Study material START
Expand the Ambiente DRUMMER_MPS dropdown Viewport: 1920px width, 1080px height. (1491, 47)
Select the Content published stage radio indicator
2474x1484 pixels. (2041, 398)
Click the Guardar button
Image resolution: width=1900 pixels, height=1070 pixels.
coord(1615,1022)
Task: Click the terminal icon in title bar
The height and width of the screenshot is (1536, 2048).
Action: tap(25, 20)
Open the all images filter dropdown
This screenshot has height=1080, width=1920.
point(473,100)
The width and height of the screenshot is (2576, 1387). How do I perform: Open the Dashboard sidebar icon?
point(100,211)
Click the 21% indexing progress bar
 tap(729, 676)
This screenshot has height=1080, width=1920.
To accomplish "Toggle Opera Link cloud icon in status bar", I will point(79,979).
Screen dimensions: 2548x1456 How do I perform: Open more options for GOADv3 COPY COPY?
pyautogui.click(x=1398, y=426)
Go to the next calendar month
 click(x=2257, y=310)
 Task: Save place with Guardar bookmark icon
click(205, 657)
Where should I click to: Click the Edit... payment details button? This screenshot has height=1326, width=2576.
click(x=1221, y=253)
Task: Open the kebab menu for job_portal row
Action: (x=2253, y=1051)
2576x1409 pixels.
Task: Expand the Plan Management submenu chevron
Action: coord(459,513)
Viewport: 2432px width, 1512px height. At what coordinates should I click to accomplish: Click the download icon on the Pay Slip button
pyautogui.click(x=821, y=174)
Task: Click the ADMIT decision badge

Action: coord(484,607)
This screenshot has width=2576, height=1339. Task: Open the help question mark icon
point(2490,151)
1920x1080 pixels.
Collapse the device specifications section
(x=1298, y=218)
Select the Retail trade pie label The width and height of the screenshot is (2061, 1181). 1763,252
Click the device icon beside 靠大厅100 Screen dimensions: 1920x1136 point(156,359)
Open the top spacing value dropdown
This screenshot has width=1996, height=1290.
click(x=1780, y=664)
Study material END
**What you need to do**
Search the listing above for the string "dropdown". Copy every line that contains it.

**Solution for this problem**
Expand the Ambiente DRUMMER_MPS dropdown Viewport: 1920px width, 1080px height. (1491, 47)
Open the all images filter dropdown
Open the top spacing value dropdown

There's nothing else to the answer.